## BRIEF
Take the line that holds "Task: Click the paint format roller icon" and every line after it to the end of the entries, and repeat them exactly without the pictures.

## DATA EXCERPTS
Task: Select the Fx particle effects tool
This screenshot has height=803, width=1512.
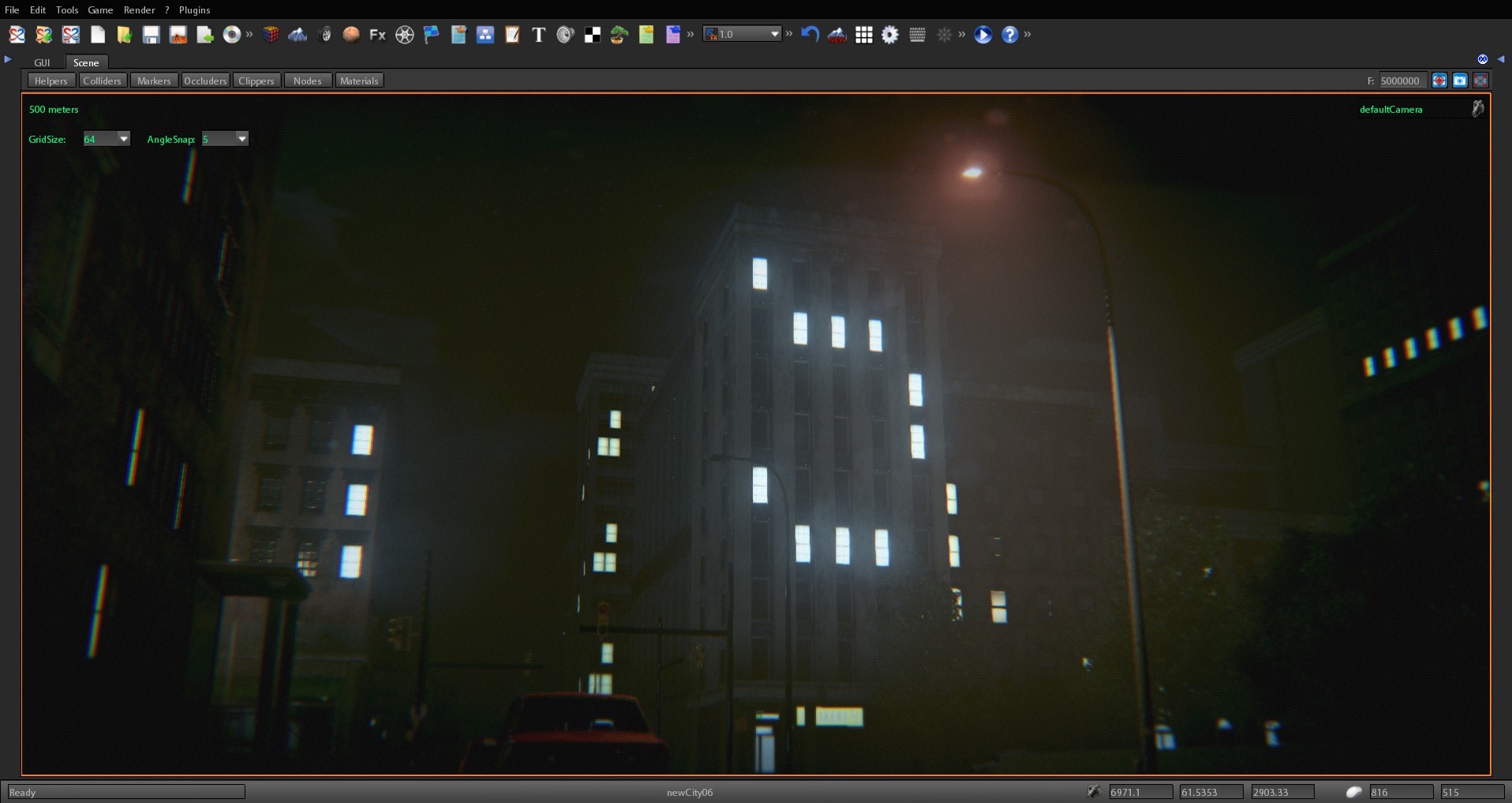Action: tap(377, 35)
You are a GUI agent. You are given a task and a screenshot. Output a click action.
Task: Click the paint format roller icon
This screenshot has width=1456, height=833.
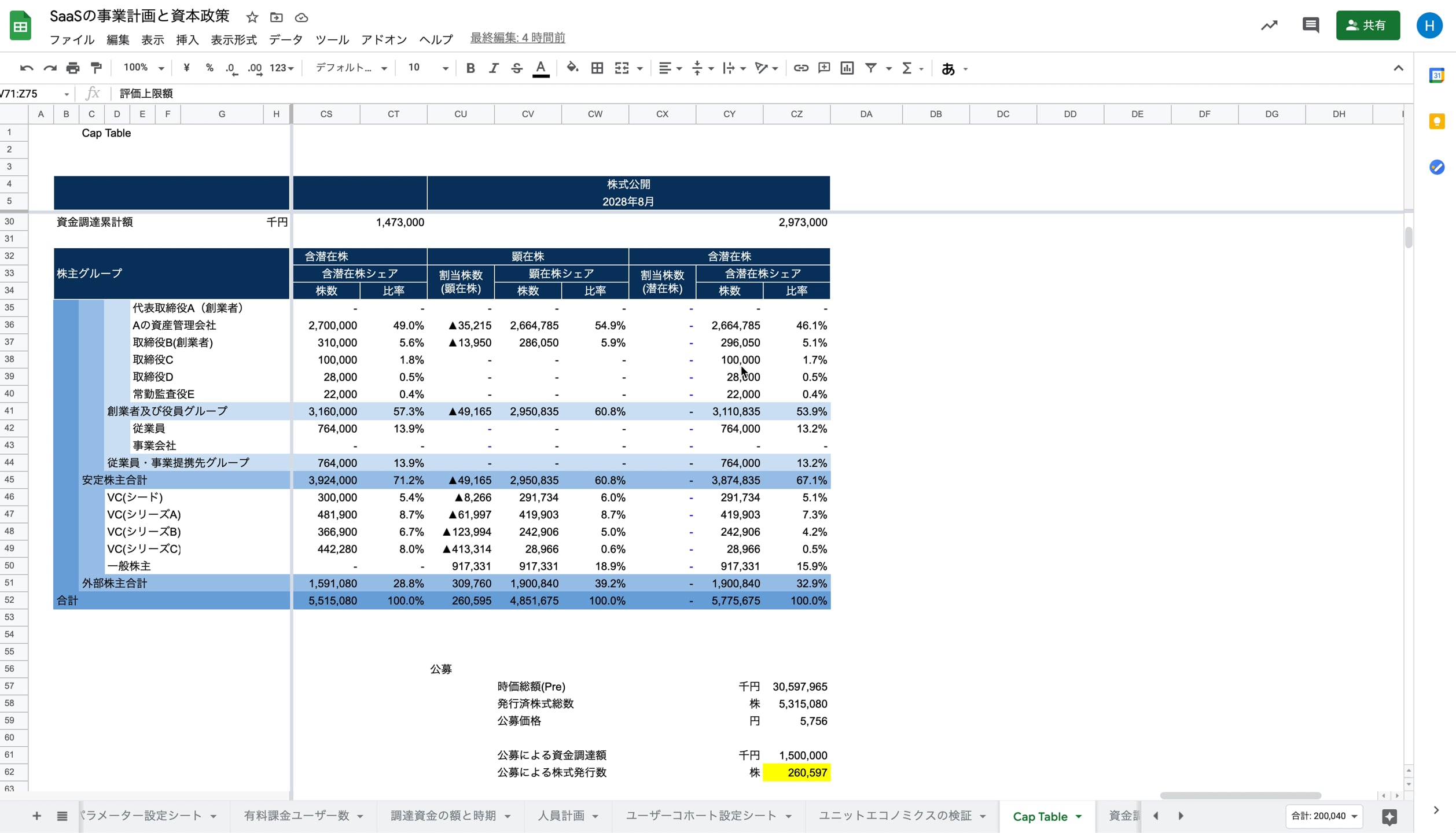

## SOLUTION TO THE EXERCISE
Task: Click the paint format roller icon
This screenshot has width=1456, height=833.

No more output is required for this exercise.